L’action doit exprimer et ce faisant, prolonger et développer l’identité de l’acteur.
- Deuxièmement, la quête de l’auto accomplissement conduit la personne à vouloir
exprimer et concrétiser ses talents et qualités qu’elle sent détenir en elle de façon potentielle
(Leroux, 1999). Ce qui se traduit par un besoin d’éprouver ses compétences, de les affirmer et
de les stimuler.
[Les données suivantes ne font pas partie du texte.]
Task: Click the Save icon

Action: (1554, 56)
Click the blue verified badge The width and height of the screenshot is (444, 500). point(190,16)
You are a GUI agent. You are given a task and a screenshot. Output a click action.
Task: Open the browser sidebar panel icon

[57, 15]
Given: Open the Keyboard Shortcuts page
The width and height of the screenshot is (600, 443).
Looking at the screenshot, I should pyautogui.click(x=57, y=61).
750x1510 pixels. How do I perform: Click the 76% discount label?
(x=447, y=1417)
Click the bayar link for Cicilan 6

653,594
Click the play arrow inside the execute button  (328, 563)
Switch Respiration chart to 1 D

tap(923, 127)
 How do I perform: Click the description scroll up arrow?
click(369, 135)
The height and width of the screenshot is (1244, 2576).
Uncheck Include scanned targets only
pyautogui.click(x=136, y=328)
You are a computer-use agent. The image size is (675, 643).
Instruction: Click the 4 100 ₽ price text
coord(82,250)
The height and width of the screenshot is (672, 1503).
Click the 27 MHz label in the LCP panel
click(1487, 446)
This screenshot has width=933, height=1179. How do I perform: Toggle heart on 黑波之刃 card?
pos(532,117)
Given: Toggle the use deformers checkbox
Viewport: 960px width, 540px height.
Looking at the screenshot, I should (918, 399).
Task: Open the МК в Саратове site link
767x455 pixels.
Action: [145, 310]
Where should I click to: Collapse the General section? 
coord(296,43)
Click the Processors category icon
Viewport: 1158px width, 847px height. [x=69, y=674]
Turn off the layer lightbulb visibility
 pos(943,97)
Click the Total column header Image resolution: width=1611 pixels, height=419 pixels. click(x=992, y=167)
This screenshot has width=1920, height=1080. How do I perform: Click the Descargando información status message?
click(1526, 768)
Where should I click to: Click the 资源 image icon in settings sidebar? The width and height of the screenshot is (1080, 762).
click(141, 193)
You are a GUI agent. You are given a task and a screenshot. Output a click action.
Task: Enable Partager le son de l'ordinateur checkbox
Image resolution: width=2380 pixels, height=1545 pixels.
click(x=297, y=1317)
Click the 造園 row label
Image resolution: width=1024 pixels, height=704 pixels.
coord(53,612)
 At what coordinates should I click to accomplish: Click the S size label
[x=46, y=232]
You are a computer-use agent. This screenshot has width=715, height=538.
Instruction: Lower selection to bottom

Pour cela, l’homme doit pouvoir façonner la matière et plus largement le
monde extérieur afin de s’exprimer et imprimer en lui, à la manière de l’artiste, ses talents et
sa personnalité.
- Troisièmement, la philosophie personnaliste postule la nécessité, pour la personne,
de convoquer le regard d’autrui sur ses actions, afin d’en obtenir la reconnaissance,
indispensable à un sentiment complet d’existence. « Mis en appel, notre jugement réclame le
concours d’un tiers, appelé à porter sa propre évaluation sur notre acte et ce qu’il révèle. »
(Leroux, 1999, p.73.) Le personnalisme présente l’altérité comme constitutive de notre pleine
humanité. La rencontre avec l’Autre engendre une nouvelle naissance pour l’individu car
désormais il est aux yeux d’autrui. « On me regarde, donc je existe » (Todorov, 1995, p.38).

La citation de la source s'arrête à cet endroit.